§ **Activity list**:
A) Please copy a passage of the film column word for word, starting at the words "Finally, last time" and ending after "film noir movies.".
B) Answer these questions using the film column:
(i) Who designed the costumes for Cruella?
(ii) In what year was the documentary Wattstax made?
(iii) What has the small bar next to Screen 3 been turned into?

§ **Given text**:
Sweat is playing to small audiences at the moment. That’s a shame because this Swedish/Polish drama is well made and examines a timely subject – the impact of a social influencer (this time a gym guru) on their many followers and on themselves. It develops into a slow burn thriller with unexpected ironical turns and Magdalena Kolesnik is simply stunning in the lead role, especially with her non-verbal and ambiguous longeurs.
Given the almost virtual absence of live music at the moment, Depot has put together Summer of Music, a season of music films to take you through the summer. Among more recent and intriguing offerings we have Wattstax, a 1973 documentary about a concert in memory of the Watts riots in 1965. A great mix of music, politics and social history. And we are screening one of the best concert movies of all time, Martin Scorsese’s 2008 Shine A Light with Mick and Keef on tremendous form.
Robert considers the latest releases - 7 June 2021
A very busy and successful opening last month with a flurry of Oscar-winning movies. The standout in terms of popularity was Nomadland, an existential drama which may have aroused local interest when Chloe Zhao announced that she attended Brighton College, (she boarded when she was 15). I like the film, but for me her best was The Rider (2017), a powerful and moving modern western in which all the parts were played by non-actors in versions of themselves. She has now moved full circle, directing an all star cast in Marvel’s soon-to-be-released The Eternals. Why, you may ponder. Well, apart from the pay check, the fun of taking on something like that and making it interesting and different must be a filmmaker’s dream. Let’s see how it goes.
We are currently in feel-good territory with Disney’s Cruella. It won’t be everyone’s cup of tea but Emma Stone and Emma Thompson chew quite a bit of furniture and the costumes (by the ten times Oscar nominee, Jenny Beavan – she finally won for Mad Max Fury Road) are worth the price of the ticket. And that’s alongside the amusing and occasionally uplifting Dream Horse, one of those British Full Monty/Brassed Off outings (but this one very Welsh). With not a mask in sight, I wonder whether the film industry will simply sidestep Covid, although Borat did sport one on his genitalia.
The feel-good phase will shortly be cast aside in favour of The Father, with Anthony Hopkins in striking form as a proud independent man lapsing into dementia. In fact although the film sounds glum, it isn’t at all. It’s visually brilliant and very funny, with Olivia Colman yet again in strong form as his long suffering daughter. Do come and watch that.
Finally, last time I mentioned that we have redesigned the small bar next to Screen 3, Robert’s Bar. We have turned it into an intimate American style cocktail bar adorned with signed film posters. It’s a slightly tongue in cheek nod to those cocktail bars in film noir movies.

[Stored records]
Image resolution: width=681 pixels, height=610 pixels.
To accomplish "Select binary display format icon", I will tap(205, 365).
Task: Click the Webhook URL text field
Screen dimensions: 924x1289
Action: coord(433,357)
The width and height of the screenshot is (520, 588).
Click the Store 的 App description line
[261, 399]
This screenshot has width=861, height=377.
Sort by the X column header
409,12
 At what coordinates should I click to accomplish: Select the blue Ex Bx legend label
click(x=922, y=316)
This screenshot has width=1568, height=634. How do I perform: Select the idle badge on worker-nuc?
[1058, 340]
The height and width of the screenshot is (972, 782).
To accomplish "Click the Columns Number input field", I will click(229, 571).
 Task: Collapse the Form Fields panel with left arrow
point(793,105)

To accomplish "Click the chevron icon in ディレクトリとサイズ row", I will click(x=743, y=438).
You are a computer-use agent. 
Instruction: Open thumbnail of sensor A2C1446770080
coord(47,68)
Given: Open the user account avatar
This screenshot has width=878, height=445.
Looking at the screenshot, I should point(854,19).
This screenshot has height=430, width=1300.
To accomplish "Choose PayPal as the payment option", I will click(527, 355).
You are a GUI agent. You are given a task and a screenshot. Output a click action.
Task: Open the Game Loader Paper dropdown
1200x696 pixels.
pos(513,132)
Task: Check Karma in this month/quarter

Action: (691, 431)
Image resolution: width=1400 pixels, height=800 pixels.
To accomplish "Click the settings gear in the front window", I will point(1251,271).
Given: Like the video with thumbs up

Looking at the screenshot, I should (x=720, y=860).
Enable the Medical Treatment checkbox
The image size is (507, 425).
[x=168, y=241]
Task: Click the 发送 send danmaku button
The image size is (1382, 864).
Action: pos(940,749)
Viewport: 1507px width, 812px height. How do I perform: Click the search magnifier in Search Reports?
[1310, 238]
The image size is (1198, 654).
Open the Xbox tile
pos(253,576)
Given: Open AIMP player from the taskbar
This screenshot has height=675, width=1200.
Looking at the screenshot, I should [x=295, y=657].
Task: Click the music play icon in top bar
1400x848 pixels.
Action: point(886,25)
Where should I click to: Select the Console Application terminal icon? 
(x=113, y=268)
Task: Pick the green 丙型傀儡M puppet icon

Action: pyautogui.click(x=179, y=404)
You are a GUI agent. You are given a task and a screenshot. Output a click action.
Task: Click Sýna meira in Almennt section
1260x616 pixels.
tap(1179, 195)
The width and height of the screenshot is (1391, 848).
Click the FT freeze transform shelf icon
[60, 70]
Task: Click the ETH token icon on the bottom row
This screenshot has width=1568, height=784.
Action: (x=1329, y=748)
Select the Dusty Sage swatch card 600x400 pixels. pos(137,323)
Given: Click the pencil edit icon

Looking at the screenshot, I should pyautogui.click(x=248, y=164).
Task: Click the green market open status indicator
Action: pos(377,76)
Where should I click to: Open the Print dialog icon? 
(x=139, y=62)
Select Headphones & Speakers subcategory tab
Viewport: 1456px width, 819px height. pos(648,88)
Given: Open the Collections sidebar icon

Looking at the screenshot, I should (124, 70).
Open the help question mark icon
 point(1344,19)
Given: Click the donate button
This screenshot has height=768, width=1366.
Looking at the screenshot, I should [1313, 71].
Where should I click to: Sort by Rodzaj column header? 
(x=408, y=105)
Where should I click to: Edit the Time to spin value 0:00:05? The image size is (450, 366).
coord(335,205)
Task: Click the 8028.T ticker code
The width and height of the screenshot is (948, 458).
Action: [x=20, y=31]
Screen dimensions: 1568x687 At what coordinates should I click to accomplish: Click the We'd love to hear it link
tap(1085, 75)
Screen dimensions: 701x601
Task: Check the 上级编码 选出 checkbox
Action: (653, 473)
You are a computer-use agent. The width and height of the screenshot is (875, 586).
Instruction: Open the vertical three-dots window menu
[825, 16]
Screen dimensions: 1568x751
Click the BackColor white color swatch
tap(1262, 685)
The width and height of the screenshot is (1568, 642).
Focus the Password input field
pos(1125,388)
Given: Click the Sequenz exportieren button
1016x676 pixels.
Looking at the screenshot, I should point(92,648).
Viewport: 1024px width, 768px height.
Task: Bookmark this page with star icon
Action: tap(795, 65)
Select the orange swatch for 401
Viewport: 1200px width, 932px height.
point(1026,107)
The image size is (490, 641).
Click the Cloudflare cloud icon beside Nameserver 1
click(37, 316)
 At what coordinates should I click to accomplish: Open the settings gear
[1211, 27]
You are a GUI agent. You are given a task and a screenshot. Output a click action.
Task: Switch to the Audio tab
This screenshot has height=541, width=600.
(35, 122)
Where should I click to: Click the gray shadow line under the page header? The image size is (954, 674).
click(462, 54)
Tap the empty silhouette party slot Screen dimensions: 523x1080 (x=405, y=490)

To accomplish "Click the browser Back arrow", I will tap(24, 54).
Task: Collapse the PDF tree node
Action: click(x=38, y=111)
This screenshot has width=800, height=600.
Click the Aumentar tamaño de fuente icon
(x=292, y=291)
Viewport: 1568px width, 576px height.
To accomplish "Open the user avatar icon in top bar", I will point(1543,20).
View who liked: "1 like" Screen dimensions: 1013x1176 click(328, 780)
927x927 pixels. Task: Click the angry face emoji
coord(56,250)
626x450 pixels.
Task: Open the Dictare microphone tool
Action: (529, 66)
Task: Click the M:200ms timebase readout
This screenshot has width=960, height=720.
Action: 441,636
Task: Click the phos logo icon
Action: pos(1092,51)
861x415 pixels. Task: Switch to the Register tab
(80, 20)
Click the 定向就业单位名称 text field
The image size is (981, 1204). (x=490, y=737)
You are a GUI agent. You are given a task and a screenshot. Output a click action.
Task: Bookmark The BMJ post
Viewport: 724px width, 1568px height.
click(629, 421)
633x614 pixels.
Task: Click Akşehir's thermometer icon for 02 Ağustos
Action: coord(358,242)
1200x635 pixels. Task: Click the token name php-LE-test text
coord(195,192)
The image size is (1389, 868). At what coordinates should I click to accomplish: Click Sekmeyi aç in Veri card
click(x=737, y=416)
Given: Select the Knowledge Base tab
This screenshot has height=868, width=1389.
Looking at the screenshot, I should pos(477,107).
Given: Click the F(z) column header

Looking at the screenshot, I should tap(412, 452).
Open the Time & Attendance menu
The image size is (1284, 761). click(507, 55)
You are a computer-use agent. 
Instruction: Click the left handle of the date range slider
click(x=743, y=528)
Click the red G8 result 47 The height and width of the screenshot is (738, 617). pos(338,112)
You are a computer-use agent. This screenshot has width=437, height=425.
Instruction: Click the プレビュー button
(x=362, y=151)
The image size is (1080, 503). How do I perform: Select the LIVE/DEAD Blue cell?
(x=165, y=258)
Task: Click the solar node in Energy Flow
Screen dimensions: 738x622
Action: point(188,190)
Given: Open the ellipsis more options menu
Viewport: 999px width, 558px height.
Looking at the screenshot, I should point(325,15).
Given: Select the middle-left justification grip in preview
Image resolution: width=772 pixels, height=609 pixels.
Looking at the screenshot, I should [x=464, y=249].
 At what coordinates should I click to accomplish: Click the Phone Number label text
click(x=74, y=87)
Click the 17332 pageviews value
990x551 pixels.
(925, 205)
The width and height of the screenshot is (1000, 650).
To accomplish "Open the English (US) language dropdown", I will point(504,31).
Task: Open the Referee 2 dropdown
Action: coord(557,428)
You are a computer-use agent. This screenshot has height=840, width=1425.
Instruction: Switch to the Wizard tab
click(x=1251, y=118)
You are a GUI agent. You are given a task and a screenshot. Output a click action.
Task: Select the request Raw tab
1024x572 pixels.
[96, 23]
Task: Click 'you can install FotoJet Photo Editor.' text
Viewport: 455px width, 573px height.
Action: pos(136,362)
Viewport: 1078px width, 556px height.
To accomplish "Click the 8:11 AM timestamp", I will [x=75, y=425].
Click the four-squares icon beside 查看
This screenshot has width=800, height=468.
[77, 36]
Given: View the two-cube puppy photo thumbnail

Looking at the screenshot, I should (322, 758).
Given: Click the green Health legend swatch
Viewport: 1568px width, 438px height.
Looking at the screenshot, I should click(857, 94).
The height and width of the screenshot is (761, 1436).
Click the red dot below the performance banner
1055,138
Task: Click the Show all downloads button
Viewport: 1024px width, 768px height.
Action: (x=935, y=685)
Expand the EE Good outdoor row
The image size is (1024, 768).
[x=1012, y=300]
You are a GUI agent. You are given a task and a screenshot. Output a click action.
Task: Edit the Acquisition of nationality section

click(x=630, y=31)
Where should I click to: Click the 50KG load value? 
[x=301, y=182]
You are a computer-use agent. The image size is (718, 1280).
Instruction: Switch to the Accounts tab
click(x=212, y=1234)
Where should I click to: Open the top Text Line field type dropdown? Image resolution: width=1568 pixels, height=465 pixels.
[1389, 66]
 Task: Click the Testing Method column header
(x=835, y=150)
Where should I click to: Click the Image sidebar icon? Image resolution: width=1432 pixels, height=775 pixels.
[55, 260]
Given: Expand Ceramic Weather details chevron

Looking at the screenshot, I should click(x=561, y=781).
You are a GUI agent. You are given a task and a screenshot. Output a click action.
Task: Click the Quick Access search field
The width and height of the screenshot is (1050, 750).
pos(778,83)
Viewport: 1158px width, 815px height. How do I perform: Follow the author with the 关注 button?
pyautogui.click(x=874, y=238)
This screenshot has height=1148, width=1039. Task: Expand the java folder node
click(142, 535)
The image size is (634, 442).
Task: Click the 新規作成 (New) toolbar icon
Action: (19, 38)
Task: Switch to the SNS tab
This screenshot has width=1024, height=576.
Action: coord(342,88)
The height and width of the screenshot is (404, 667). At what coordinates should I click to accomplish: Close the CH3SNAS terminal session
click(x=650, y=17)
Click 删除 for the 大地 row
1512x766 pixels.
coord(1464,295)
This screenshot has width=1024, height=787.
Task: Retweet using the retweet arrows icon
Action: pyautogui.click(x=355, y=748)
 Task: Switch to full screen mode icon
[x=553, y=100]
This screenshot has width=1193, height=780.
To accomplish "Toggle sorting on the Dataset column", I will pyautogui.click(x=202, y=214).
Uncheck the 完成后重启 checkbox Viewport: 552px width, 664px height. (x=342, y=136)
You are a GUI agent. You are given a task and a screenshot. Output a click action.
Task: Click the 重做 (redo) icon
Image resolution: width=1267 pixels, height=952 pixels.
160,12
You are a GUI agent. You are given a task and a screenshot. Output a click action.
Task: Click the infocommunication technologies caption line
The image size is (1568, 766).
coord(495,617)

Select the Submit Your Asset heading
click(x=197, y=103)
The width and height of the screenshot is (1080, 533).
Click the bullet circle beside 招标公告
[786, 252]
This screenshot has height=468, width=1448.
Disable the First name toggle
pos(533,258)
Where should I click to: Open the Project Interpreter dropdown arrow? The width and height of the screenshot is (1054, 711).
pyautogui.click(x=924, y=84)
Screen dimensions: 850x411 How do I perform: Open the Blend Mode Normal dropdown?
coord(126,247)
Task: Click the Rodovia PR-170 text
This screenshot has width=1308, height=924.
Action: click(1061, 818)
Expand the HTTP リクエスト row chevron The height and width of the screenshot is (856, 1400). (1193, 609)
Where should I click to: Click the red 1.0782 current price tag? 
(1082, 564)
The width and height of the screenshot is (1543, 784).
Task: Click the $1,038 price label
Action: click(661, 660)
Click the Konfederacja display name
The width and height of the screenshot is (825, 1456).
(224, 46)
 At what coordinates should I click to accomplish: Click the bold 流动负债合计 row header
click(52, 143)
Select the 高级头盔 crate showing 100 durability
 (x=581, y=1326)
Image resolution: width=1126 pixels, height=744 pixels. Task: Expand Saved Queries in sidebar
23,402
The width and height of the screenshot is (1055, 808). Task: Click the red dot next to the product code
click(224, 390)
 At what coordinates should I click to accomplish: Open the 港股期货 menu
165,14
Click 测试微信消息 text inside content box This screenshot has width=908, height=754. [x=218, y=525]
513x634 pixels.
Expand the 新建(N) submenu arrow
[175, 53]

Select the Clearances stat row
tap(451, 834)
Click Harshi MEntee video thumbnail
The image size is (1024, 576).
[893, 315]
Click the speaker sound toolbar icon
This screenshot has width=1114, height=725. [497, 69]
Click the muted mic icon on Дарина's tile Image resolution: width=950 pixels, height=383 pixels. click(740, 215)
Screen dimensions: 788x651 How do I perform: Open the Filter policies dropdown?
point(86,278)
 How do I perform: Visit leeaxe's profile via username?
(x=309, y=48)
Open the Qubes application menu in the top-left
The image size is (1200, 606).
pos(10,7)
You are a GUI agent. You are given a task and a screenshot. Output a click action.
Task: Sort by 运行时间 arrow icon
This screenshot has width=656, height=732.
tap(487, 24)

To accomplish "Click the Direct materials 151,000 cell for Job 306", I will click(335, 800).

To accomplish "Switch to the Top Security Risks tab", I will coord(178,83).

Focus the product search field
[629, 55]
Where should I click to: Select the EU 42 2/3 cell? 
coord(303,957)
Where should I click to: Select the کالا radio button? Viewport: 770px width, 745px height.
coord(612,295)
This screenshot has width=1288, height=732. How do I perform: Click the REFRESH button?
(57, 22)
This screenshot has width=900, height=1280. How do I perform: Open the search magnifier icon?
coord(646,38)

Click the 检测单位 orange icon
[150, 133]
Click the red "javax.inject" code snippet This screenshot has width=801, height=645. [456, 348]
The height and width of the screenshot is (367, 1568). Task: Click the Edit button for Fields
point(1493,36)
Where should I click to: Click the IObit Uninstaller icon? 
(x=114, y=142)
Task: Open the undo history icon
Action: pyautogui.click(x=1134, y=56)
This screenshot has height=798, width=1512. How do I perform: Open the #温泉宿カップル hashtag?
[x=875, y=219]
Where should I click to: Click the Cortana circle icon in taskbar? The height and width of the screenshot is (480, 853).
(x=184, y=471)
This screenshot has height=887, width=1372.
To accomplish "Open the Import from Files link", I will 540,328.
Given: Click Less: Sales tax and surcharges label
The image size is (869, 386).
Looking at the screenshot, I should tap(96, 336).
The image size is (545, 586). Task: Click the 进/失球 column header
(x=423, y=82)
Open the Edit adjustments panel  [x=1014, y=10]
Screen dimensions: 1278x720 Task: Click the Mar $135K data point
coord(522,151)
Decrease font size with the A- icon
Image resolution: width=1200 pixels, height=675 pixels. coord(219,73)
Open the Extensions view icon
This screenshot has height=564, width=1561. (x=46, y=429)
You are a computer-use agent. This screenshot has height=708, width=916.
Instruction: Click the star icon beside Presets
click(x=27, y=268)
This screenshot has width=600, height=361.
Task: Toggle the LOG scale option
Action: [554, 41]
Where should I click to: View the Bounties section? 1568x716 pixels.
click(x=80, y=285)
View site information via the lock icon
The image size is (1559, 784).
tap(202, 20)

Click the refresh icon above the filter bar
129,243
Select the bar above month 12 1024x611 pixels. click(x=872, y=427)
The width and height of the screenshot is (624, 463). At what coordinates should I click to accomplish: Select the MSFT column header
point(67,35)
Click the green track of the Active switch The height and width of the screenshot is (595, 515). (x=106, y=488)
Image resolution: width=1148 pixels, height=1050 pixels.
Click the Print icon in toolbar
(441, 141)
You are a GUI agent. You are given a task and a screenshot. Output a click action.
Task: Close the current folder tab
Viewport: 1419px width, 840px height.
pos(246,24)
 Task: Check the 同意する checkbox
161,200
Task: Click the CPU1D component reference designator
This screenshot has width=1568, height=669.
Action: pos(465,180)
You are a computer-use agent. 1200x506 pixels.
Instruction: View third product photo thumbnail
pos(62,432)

§ **Responses to the exercise**:
A)
Finally, last time I mentioned that we have redesigned the small bar next to Screen 3, Robert’s Bar. We have turned it into an intimate American style cocktail bar adorned with signed film posters. It’s a slightly tongue in cheek nod to those cocktail bars in film noir movies.

B)
(i) Jenny Beavan
(ii) 1973
(iii) An intimate American style cocktail bar adorned with signed film posters